Franck Papazian est membre du Conseil de coordination des associations arméniennes de France. Il vient de publier Le Régime Erdogan. Une menace pour la France (éd. Versilio/Robert Laffont, 144 p., 18 €).

FIGAROVOX. -Bien que l’attentat n’ait pas été revendiqué, le gouvernement turc accuse le PKK d’en être l’auteur. Ces accusations vous semblent-elles fondées ?

Franck PAPAZIAN. – Pour le gouvernement turc, il est important de définir et de punir les responsables de l’attentat. Erdogan en a fait la promesse au peuple turc. Il doit donc trouver les coupables et le PKK est, par définition, pour Erdogan, le coupable idéal puisqu’il est reconnu comme une organisation terroriste par la communauté internationale. Il faut s’attendre à de nombreuses interpellations dans les milieux d’opposition dans les jours à venir. Avec de nouvelles violations des droits de l’homme, au nom de l’impératif sécuritaire.

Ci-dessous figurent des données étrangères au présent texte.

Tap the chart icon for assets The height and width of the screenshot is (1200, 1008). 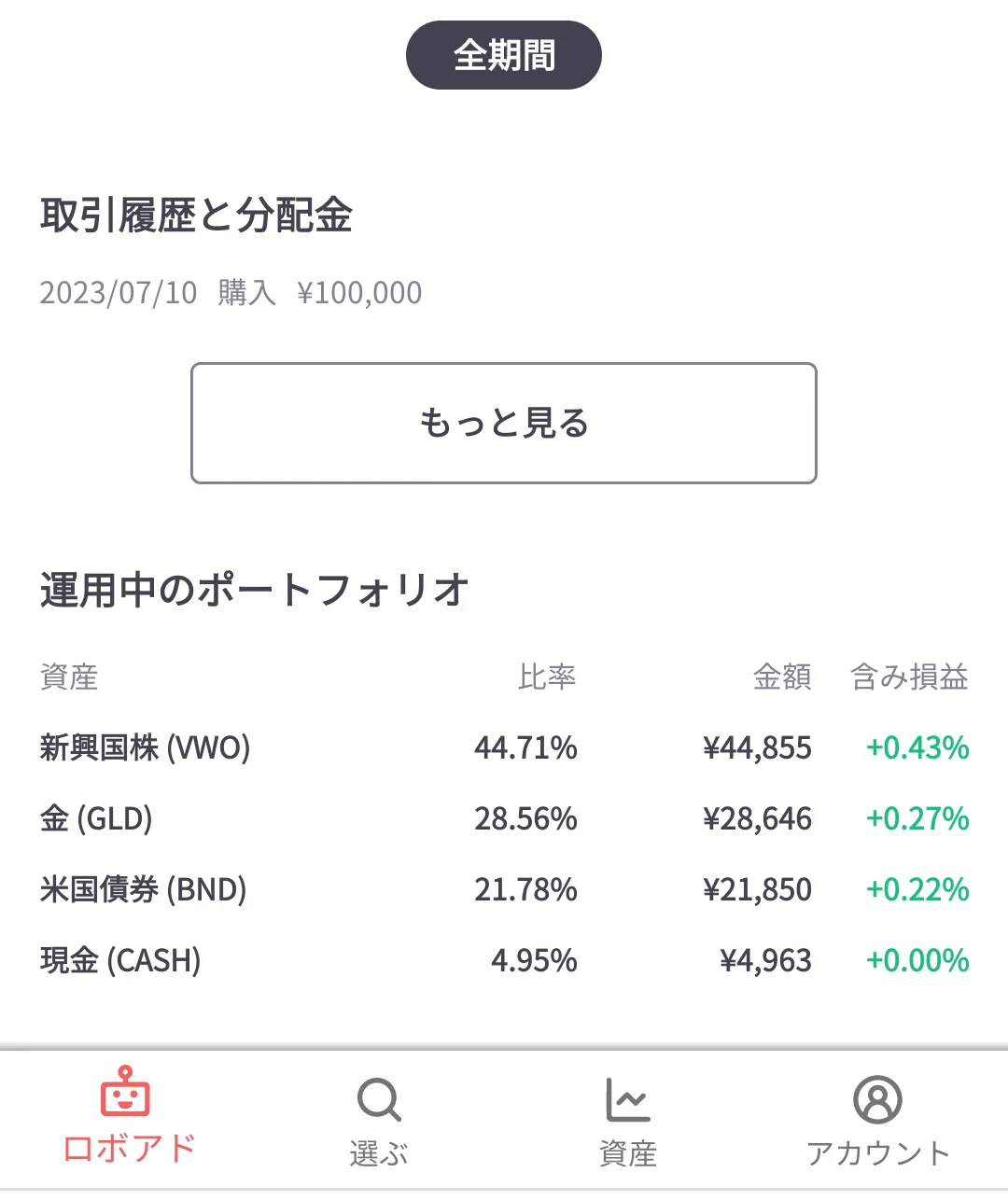(627, 1099)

À quelques mois des élections, dans un contexte économique et social extrêmement difficile, cet attentat sert-il les intérêts de l’opposition kurde en particulier et de l’opposition en général ? Rappelons également qu’Erdogan n’est pas à la recherche de preuves, il a déjà décidé que le PKK était à l’origine de cet attentat. La répression à grande échelle, qui se prépare d’ores et déjà, au mépris des droits fondamentaux, affaiblira considérablement l’opposition.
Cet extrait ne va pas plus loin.